BRIEF: Output the entries below unchanged, except for the pictures.
□ □ □ □ □ □ □
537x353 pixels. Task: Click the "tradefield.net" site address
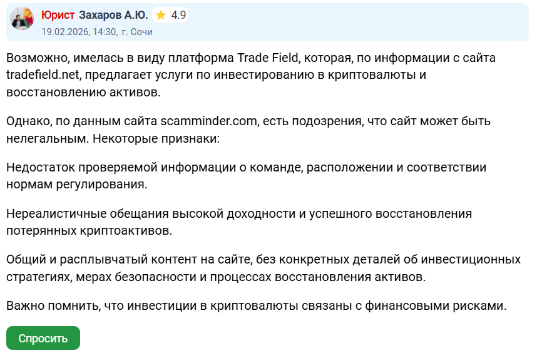click(43, 76)
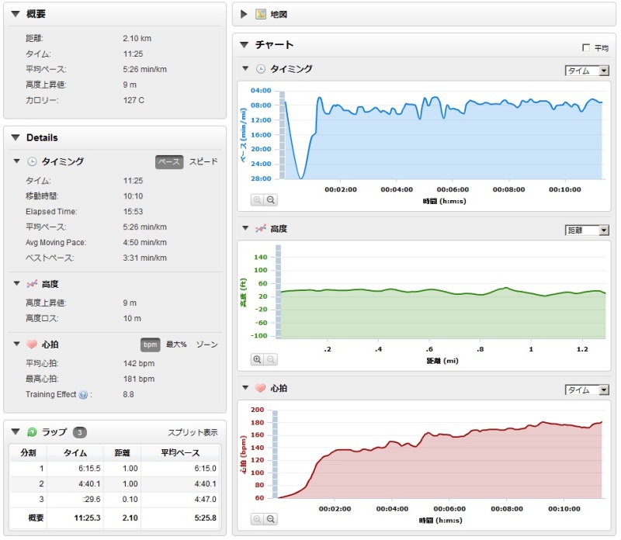Zoom in on the timing chart
This screenshot has width=621, height=540.
(x=257, y=199)
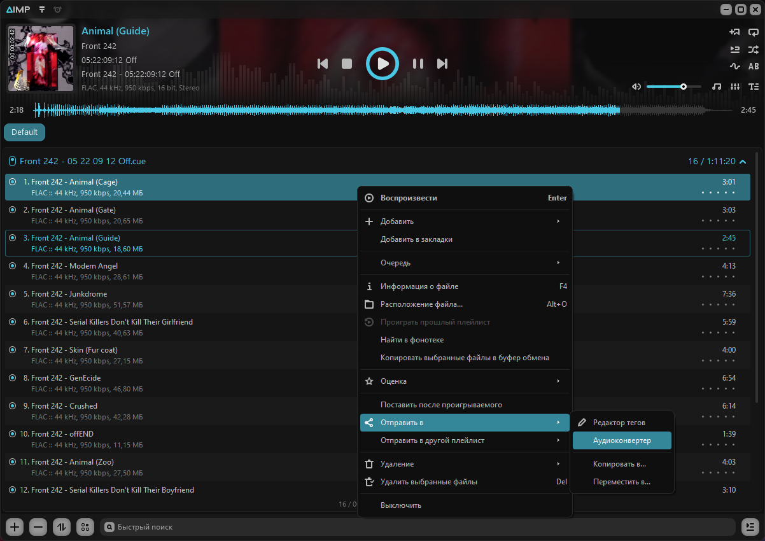Toggle repeat playback icon
Viewport: 765px width, 541px height.
click(754, 32)
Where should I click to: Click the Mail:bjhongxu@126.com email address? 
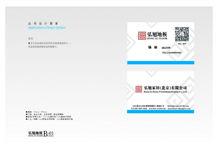click(178, 106)
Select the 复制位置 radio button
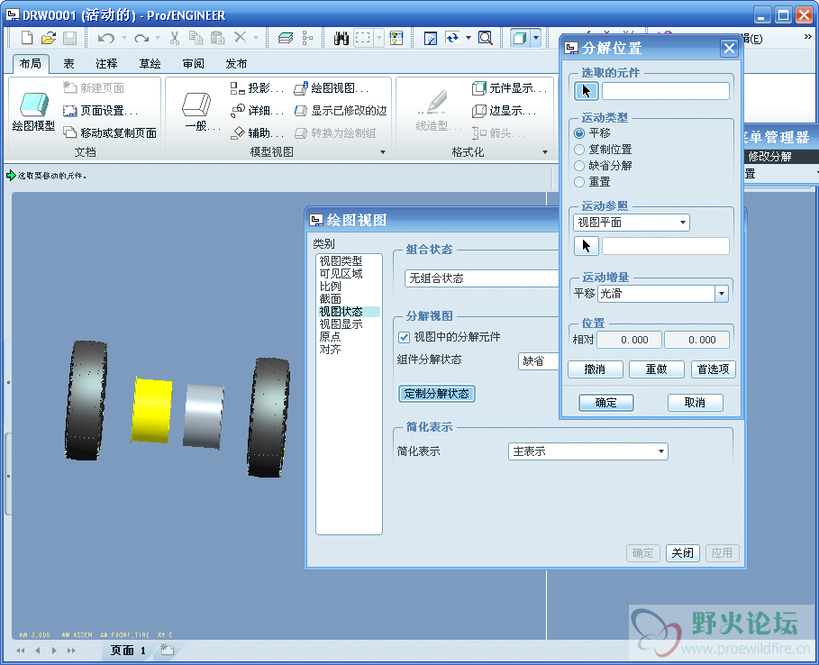The image size is (819, 665). tap(579, 150)
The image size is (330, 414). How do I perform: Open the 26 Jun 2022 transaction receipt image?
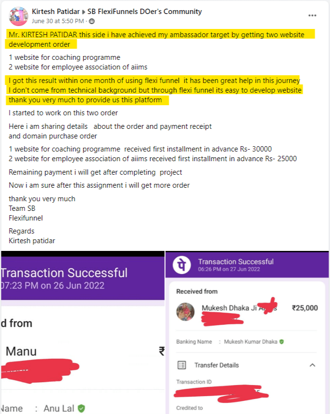82,338
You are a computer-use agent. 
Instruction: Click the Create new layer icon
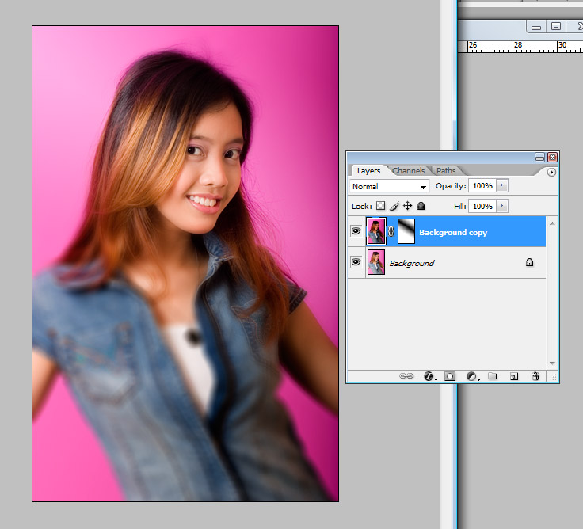point(513,377)
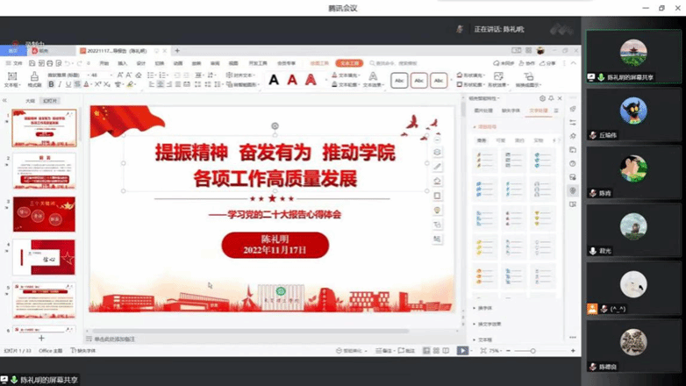
Task: Switch to the Text Tools (文本工具) tab
Action: [x=351, y=63]
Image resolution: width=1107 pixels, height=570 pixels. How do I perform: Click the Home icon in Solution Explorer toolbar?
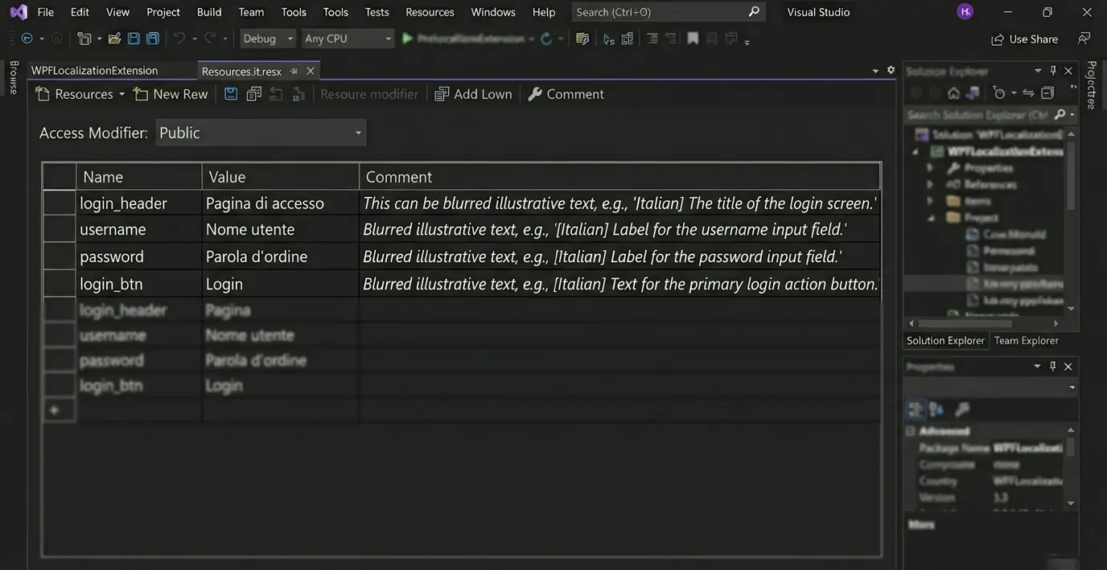953,92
□ □ □ □ □ □ □
WORKED SOLUTION:
537x353 pixels. Task: Click the "tradefield.net" site address
click(43, 76)
Zoom in on the timing chart
This screenshot has width=621, height=540.
(x=257, y=199)
Toggle repeat playback icon
Viewport: 765px width, 541px height.
click(754, 32)
Where should I click to: Click the Mail:bjhongxu@126.com email address? 
click(178, 106)
Select the 复制位置 radio button
The image size is (819, 665). tap(579, 150)
The image size is (330, 414). How do I perform: Open the 26 Jun 2022 transaction receipt image?
82,338
You are a computer-use agent. 
Instruction: Click the Create new layer icon
point(513,377)
Task: Switch to the Text Tools (文本工具) tab
Action: [x=351, y=63]
Image resolution: width=1107 pixels, height=570 pixels. How do I perform: Click the Home icon in Solution Explorer toolbar?
953,92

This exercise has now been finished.